● **Your assignment**
Leave the pictures out and print, word for word, the lines below from the one with "You are a GUI" through the final line.

● **Records for processing**
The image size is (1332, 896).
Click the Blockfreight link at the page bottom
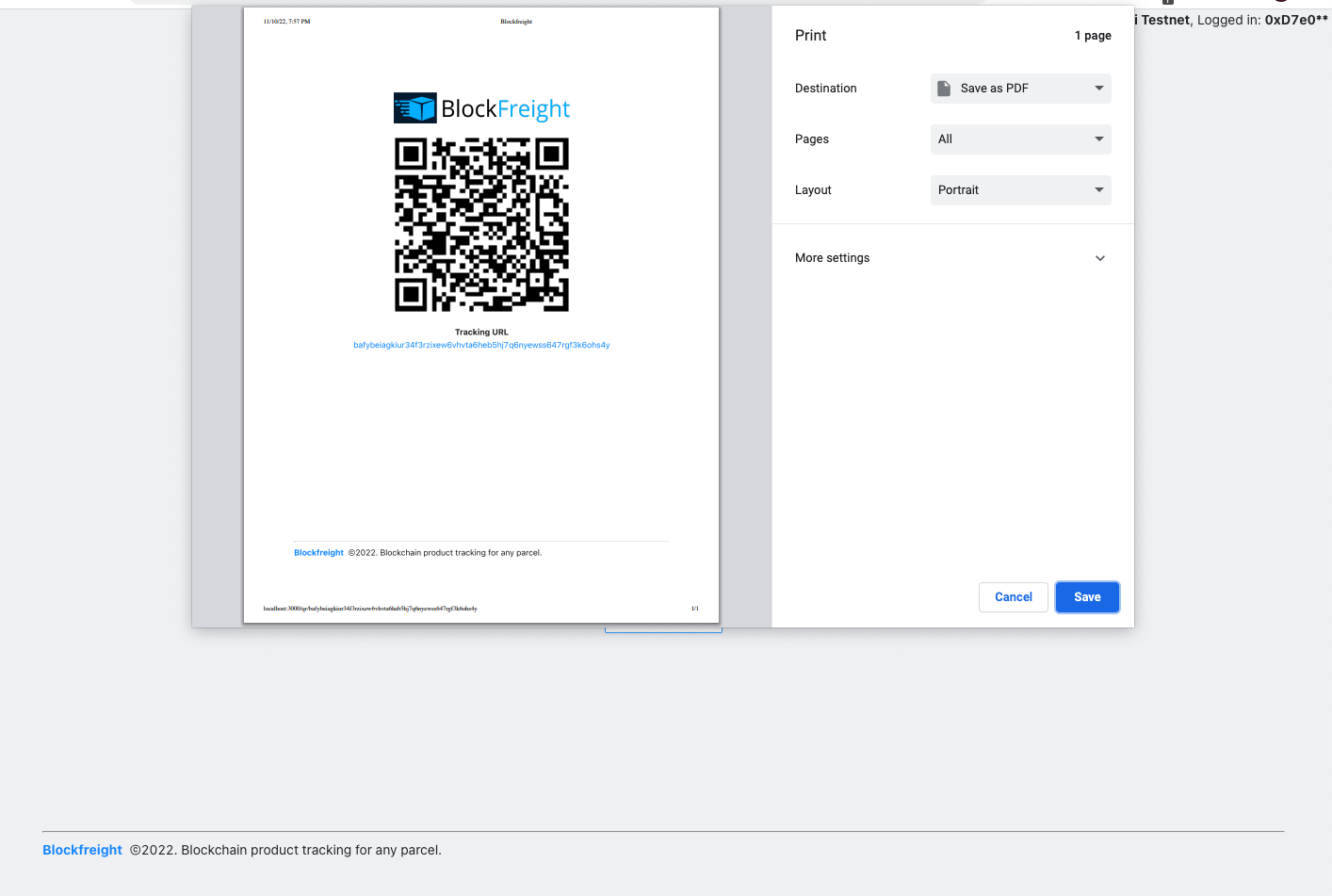pos(82,849)
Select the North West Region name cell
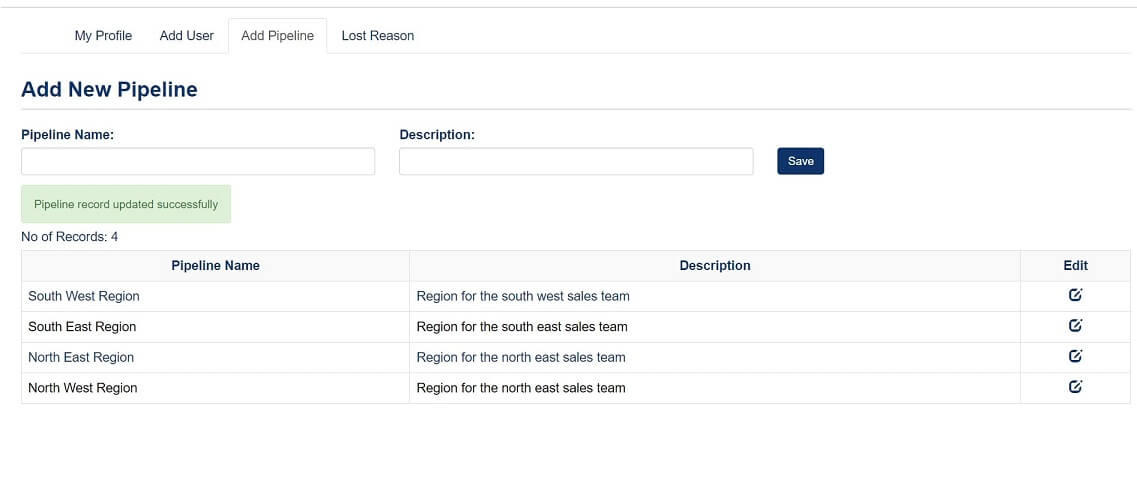Screen dimensions: 1137x480 pyautogui.click(x=83, y=388)
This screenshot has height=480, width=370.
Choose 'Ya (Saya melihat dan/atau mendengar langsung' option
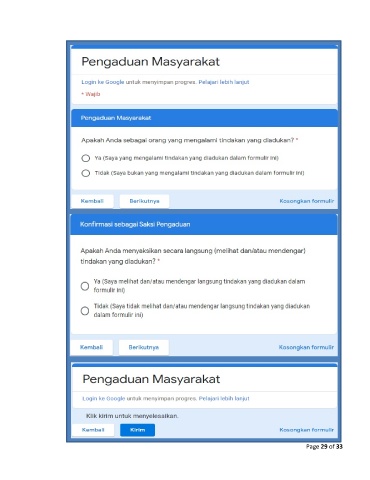pos(85,286)
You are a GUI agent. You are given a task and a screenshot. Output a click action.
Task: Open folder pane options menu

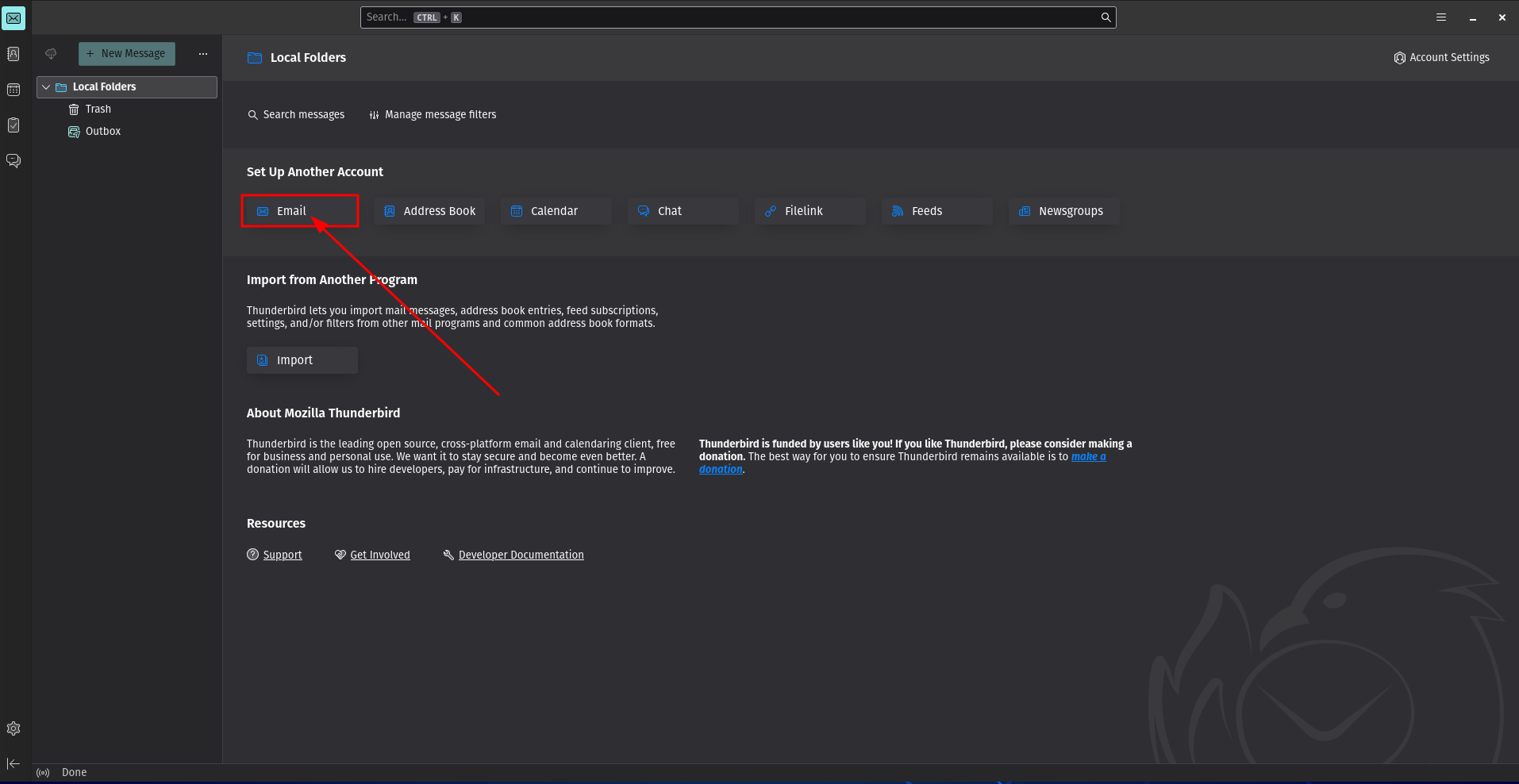(x=203, y=54)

● **Problem solution**
You are a GUI agent. You are given a task and a screenshot. Output a click action.
Task: Open folder pane options menu

(x=203, y=54)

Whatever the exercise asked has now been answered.